'We fully support their reopening': Denton County judge allows bars to operate once again at half capacity

Denton County Judge Andy Eads will allow bars to reopen, per Gov. Greg Abbott's order. (Courtesy Adobe Stock)
Denton County Judge Andy Eads will allow bars to reopen, per Gov. Greg Abbott's order. (Courtesy Adobe Stock)

Denton County Judge Andy Eads will allow bars to reopen, per Gov. Greg Abbott's order. (Courtesy Adobe Stock)

Bars throughout Denton County will be allowed to reopen at half capacity Oct. 14, the latest in a series of pandemic restriction rollbacks from Gov. Greg Abbott.

County Judge Andy Eads on Oct. 9 filed the necessary paperwork to lift some of the heaviest restrictions on bar operations as allowed last week in Abbott’s executive order.

The order allows bars to reopen at up to 50% capacity in counties where hospitalization rates remain lower than 15% if the county judge approves. Denton County’s hospitalization rate is just under 7%, according to county spokesperson Dawn Cobb.

“I applaud the governor taking this much needed step to reopen Texas,” Eads said in a statement. “Denton County has continued to do a great job with our cases down compared to other urbanized areas in North Texas. We feel for the financial pain these businesses have gone through and we fully support their reopening.”

The number of cases confirmed in recent weeks in Denton County has been hovering roughly steady at lower levels than what the area saw in its worst stretch in June and July. That two-month period in the summer was when the highest number of residents who were later confirmed to have COVID-19 reported their first symptoms, according to the county's coronavirus case dashboard.

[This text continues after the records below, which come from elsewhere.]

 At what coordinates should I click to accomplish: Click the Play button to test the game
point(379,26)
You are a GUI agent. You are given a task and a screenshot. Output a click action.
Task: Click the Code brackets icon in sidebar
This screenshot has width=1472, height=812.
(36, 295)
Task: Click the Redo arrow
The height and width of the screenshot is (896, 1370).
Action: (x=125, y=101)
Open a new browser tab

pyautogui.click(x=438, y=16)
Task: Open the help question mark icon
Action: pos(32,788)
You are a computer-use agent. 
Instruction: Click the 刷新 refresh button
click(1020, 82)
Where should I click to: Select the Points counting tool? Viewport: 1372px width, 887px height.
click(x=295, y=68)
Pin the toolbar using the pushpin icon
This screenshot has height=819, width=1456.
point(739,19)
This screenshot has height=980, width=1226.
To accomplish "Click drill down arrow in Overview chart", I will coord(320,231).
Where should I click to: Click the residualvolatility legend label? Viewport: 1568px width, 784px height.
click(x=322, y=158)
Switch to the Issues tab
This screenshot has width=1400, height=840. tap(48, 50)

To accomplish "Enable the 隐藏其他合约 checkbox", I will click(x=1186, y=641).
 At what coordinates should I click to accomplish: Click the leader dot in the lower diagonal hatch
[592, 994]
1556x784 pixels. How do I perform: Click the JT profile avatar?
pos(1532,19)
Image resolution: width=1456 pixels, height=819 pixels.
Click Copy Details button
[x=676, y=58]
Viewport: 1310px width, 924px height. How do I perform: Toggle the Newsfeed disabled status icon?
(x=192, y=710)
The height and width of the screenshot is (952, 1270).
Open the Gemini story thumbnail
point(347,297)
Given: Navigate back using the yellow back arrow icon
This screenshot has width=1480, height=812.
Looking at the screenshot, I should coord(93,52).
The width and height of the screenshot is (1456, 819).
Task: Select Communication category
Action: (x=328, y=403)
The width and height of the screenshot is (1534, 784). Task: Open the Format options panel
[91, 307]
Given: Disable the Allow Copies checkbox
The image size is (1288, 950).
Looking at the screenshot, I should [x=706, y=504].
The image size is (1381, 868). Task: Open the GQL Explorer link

While the county did report a large sum of 1,200 new confirmed cases Oct. 6, the county's records show the cases in that batch of reports occurred in a spread-out manner over the previous weeks and months.

Since the start of the pandemic, more than 14,000 people have been known to have fallen sick with COVID-19 in Denton County. At least 113 of those people are known to have died. Nearly 2,000 of those cases are active as of Oct. 13.